***** Provided data *****

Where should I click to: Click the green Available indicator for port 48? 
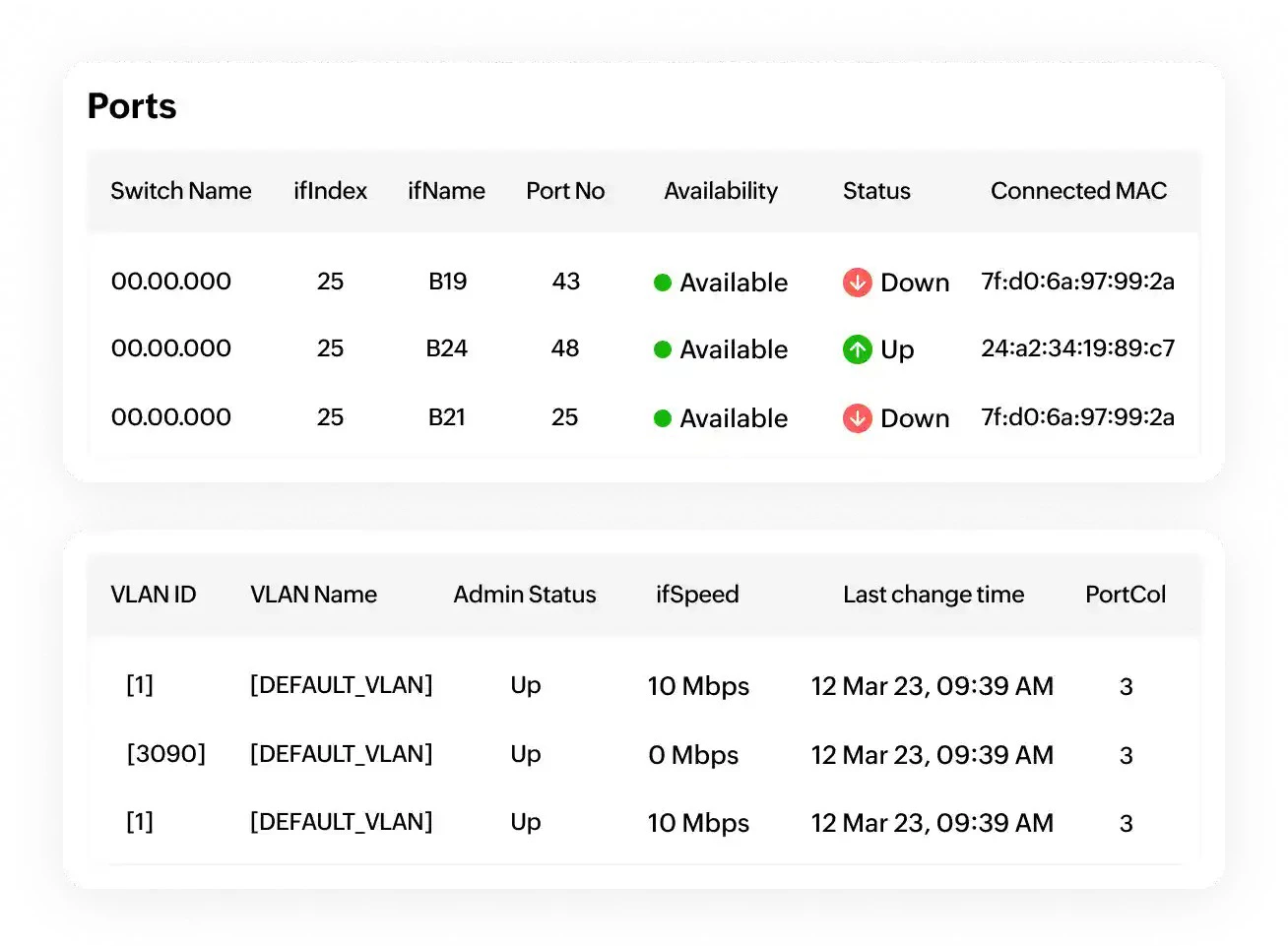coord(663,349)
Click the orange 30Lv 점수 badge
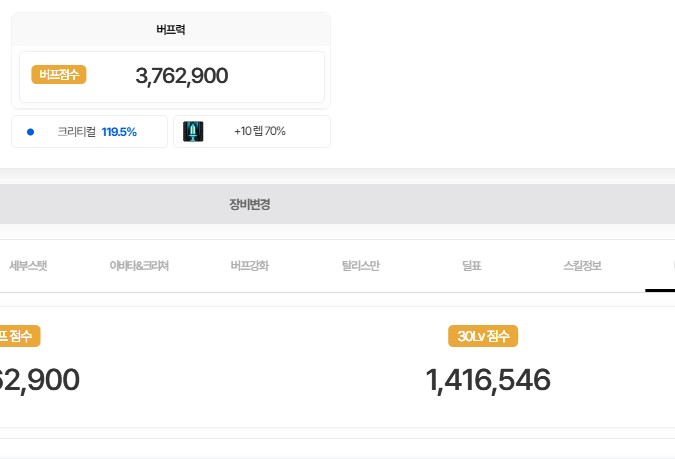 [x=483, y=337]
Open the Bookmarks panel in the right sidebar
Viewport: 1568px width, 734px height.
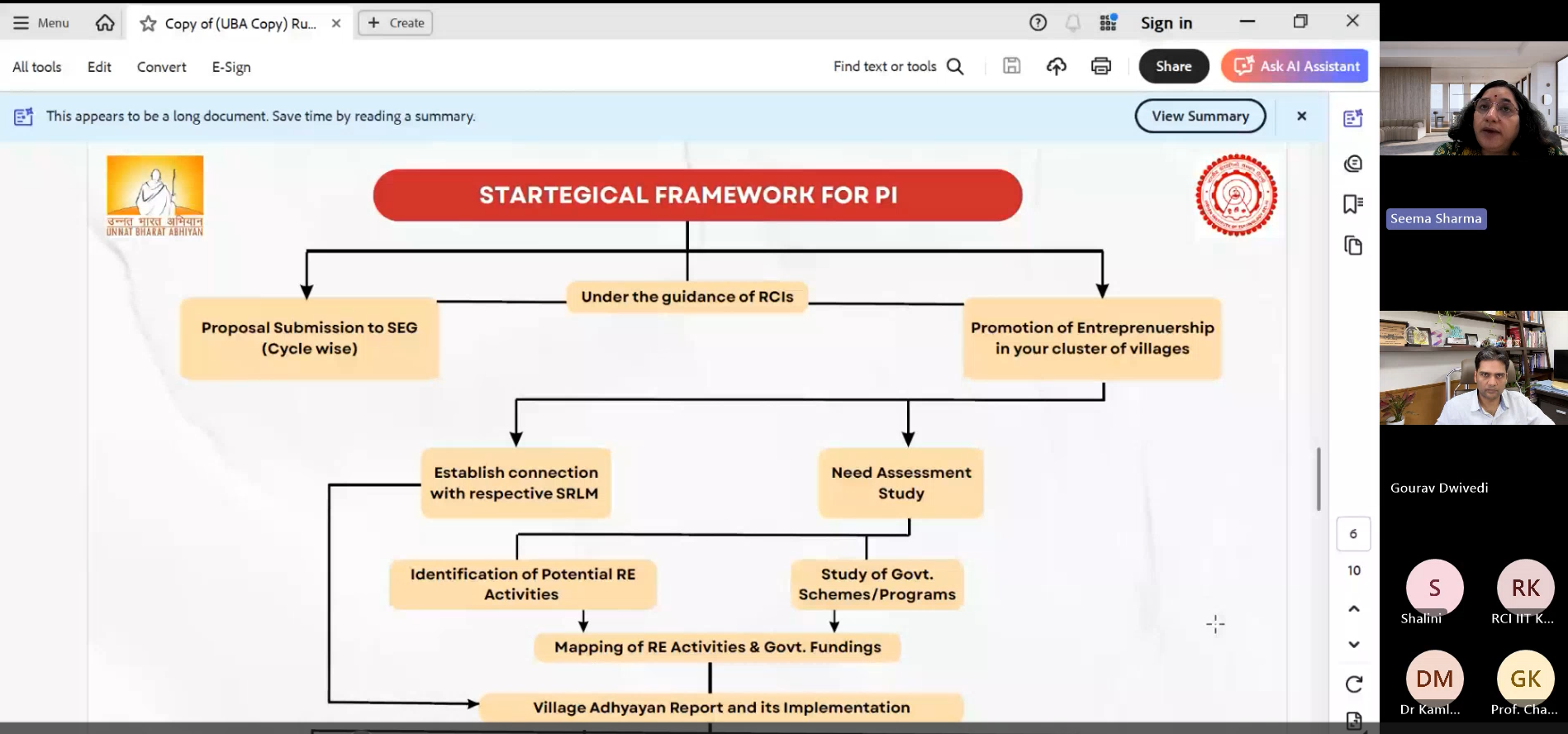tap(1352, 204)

*****

Each of the lines above should be transcribed exactly; no image is to be copied.

Where should I click to: Click the green Available indicator for port 48? 
coord(663,349)
Click the orange 30Lv 점수 badge
 [x=483, y=337]
Open the Bookmarks panel in the right sidebar
Viewport: 1568px width, 734px height.
tap(1352, 204)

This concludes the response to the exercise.